HOW TO COMPLETE THIS TASK:
Every line of the records that holds the word "computer" should be copied.

START RECORDED DATA

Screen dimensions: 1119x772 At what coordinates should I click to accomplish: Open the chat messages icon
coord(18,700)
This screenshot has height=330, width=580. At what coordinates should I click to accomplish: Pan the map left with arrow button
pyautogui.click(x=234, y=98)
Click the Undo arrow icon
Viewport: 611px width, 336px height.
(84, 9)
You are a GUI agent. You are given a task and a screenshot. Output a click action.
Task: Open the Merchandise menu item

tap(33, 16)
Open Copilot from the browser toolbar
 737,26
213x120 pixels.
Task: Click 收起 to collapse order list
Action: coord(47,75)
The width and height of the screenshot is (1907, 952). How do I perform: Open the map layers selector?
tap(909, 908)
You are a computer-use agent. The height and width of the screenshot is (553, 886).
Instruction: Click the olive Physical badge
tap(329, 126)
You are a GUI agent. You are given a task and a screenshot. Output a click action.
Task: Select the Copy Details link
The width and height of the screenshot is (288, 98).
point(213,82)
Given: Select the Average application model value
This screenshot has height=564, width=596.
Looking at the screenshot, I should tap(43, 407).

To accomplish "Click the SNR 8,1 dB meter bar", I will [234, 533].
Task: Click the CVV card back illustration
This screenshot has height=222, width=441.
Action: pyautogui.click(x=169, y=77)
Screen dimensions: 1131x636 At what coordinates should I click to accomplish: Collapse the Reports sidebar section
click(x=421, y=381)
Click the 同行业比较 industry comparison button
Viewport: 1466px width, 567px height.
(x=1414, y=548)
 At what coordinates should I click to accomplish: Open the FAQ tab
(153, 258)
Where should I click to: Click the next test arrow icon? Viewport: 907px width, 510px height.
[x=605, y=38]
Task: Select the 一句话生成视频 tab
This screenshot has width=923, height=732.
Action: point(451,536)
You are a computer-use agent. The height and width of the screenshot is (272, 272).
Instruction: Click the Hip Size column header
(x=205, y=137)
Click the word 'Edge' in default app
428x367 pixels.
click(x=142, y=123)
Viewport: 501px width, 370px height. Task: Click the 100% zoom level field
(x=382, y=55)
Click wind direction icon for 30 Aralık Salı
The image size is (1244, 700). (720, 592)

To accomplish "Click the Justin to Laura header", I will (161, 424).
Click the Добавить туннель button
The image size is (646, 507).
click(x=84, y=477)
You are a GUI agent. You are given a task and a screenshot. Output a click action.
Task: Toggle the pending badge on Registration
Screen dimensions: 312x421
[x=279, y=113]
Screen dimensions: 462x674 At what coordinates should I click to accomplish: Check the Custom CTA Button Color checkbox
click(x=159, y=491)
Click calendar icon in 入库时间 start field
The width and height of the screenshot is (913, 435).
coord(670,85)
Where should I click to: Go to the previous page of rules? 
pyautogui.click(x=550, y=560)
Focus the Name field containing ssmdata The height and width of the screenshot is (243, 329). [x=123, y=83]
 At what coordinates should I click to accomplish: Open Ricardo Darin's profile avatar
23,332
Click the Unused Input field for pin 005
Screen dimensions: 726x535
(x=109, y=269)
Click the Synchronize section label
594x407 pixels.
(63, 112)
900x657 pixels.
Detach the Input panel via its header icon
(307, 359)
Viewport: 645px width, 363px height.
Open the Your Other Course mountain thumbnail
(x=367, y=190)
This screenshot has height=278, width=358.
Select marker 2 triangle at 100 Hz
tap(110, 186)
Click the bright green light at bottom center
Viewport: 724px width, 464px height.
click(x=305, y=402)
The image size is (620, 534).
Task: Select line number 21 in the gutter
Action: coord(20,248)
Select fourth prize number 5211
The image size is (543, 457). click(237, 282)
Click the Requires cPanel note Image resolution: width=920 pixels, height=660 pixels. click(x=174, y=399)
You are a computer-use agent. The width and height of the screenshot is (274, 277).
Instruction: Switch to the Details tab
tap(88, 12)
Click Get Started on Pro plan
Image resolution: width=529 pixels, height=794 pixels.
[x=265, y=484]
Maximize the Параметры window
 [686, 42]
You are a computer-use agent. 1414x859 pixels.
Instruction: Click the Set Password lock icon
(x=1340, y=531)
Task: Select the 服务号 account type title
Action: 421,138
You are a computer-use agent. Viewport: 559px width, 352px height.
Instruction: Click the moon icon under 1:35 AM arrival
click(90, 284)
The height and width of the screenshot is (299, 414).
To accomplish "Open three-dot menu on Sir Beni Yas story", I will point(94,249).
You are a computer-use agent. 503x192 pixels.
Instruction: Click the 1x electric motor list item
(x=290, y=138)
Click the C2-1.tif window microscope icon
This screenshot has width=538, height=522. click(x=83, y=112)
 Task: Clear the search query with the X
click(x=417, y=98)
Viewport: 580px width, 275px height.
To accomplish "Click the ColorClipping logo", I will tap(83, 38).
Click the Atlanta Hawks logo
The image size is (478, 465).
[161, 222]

END RECORDED DATA

RESULT OF THE EXERCISE:
You are a computer-use agent. The height and width of the screenshot is (553, 886).
You are a computer-use agent. The height and width of the screenshot is (272, 272).
You are a computer-use agent. The width and height of the screenshot is (274, 277).
You are a computer-use agent. 1414x859 pixels.
You are a computer-use agent. Viewport: 559px width, 352px height.
You are a computer-use agent. 503x192 pixels.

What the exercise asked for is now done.